This can be compared with an investment of $765 million to develop Abu Dhabi’s 100 MW Shams 1 project, the first concentrated solar power project in the Gulf region.
Aside from solar, Middle East countries are also increasingly looking to wind as an option for development. Oman, which already boasts the first onshore wind farm in the Gulf region (50MW), has been mulling the possibility of developing offshore wind farms.
One of the biggest obstacles facing Middle Eastern governments in their drive to push renewables is the sizable subsidies that they offer to their citizens. In 2018, the cost of electricity consumption for Saudi residents ranged from Riyal 0.18 – 0.30/kWh (Eur0.042–0.071/kWh). This eats into the profit margin for renewables developers, making it essentially economically unviable to develop alternative energy sources for consumer use.
At the moment, generation costs are higher than consumer electricity tariffs. Saudi Arabia is making attempts to raise tariffs and fuel prices, which could eventually bring consumer tariffs in line with or lower than the cost of renewables, plus the infrastructure needed to use them.
“Efficient price signals in both the electricity and fuel markets can certainly play a role in attracting more renewable investment,” King Abdullah Petroleum Studies and Research Centre, also known as KAPSARC, told Platts. “The speed of the development is subject to additional factors such as the regulatory framework and the financing mechanism available to support these projects.”
Some countries, including Bahrain, are in the midst of developing incentive policies that would effectively make it cheaper for industrial customers to use photovoltaic solar power rather than gas. This is a first step, but the gap between current consumer prices and those required to breakeven or profit on renewable-generated power is much greater than it is at the industrial level.
“The [Bahraini] government is working on [policies] to try and incentivize,” Shaikh Mohammed bin Khalifa Al Khalifa, Bahrain’s minister for oil, told Platts in an interview. “Today you can buy and install photovoltaic that will generate you power cheaper than you can buy on the grid, for commercial customers.”
In Saudi Arabia, industry tariffs were not raised at all in 2018, which means that for solar to be cost-competitive in this sector, deeper reforms are needed than those that have begun implementation in the consumer, agricultural and commercial sectors.
Despite question marks over how robust investor appetite would be following the killing of Saudi critic and journalist Jamal Khashoggi, one banking analyst who wished to remain anonymous told Platts that investor sentiment into Saudi Arabia remains strong and that a view towards commerce is prevailing over conscientious concerns.
“Given that auctions have already been awarded for both wind and solar, and sites have been carefully selected and are clearly assigned, we expect that the projects will be realized,” David Linden, director at Wood Mackenzie told Platts. “Previous plans were not organized in the same way as the most recent ones, which may have contributed to earlier problems with execution.”
More than 16 bidders took part in the latest Saudi auction from outside Saudi Arabia which vindicates this view, but investors have been concerned over the implementation of local content strategies, both for materials and for staff, and how this affects businesses operating in the Kingdom. Projects need to use at least 30% of local content, which limits the amount of imported material which can be used in development.

- Data lines:
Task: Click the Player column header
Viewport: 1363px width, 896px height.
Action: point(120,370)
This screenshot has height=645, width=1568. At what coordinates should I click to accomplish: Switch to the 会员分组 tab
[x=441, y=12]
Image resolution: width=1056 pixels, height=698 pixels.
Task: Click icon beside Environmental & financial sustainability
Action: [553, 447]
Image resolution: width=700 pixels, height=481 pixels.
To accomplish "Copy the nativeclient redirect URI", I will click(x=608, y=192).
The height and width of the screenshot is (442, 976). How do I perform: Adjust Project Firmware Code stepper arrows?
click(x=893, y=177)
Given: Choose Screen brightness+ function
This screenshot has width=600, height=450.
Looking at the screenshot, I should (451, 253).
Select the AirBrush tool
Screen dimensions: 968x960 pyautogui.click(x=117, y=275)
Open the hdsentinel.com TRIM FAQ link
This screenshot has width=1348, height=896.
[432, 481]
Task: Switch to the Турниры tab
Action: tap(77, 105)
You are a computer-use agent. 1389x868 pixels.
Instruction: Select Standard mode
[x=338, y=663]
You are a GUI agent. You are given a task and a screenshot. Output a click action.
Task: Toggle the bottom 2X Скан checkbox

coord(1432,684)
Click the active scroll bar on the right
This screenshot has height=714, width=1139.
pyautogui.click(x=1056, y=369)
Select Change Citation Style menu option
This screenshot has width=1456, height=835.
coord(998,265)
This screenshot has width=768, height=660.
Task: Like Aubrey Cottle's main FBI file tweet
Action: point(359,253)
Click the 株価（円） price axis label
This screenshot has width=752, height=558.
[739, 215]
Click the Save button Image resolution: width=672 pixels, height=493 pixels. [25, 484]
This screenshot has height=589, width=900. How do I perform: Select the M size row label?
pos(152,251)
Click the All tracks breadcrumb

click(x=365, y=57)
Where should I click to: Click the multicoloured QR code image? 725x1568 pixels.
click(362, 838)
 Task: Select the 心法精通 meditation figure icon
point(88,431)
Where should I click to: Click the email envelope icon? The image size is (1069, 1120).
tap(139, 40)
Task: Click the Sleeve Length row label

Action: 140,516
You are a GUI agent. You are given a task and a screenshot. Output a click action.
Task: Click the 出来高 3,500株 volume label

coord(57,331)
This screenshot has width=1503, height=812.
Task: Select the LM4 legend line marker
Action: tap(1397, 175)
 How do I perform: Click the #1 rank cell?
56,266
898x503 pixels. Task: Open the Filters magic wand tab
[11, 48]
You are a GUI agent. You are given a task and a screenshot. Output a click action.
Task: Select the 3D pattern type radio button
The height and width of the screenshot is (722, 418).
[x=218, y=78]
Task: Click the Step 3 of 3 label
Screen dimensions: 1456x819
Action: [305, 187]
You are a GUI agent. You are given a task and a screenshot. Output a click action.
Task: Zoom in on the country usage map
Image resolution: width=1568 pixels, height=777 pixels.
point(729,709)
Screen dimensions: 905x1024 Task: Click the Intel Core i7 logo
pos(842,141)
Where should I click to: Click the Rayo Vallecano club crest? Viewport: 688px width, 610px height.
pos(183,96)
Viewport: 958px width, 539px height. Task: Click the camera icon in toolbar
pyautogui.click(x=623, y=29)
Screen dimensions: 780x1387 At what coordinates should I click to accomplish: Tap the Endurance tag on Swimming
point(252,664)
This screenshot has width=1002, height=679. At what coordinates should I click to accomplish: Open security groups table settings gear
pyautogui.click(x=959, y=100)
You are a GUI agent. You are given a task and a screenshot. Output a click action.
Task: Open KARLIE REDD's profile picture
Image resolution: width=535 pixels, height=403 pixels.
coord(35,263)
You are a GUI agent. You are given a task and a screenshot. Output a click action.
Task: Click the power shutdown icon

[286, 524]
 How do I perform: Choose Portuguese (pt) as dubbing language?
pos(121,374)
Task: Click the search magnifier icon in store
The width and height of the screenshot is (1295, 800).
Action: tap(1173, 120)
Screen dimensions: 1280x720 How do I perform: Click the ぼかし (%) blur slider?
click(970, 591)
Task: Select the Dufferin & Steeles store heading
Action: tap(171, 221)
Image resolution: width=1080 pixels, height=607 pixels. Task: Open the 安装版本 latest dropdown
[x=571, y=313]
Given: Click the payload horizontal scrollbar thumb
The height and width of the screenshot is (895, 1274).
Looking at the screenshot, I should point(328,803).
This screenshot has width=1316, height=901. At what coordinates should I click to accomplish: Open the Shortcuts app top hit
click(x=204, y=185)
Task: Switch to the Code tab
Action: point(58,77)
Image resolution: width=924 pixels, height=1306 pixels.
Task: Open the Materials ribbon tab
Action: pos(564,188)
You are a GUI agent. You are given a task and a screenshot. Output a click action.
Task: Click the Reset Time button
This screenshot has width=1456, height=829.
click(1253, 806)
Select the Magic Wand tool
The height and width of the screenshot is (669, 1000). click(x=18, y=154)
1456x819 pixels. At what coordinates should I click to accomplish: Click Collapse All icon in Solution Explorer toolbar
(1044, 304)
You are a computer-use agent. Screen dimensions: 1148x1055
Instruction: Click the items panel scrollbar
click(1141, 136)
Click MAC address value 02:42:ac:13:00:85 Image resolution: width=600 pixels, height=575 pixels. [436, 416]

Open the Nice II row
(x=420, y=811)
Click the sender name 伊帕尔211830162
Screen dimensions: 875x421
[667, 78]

- The tasks:
[A] According to the excerpt on Middle East renewable energy, what minimum share of local content must projects use?
[B] Echo the excerpt on Middle East renewable energy from "One of the biggest" up to and including "to use them.".
Nothing in the listing matters here.

- Solutions to each task:
[A] Projects must use at least 30% local content.

[B]
One of the biggest obstacles facing Middle Eastern governments in their drive to push renewables is the sizable subsidies that they offer to their citizens. In 2018, the cost of electricity consumption for Saudi residents ranged from Riyal 0.18 – 0.30/kWh (Eur0.042–0.071/kWh). This eats into the profit margin for renewables developers, making it essentially economically unviable to develop alternative energy sources for consumer use.
At the moment, generation costs are higher than consumer electricity tariffs. Saudi Arabia is making attempts to raise tariffs and fuel prices, which could eventually bring consumer tariffs in line with or lower than the cost of renewables, plus the infrastructure needed to use them.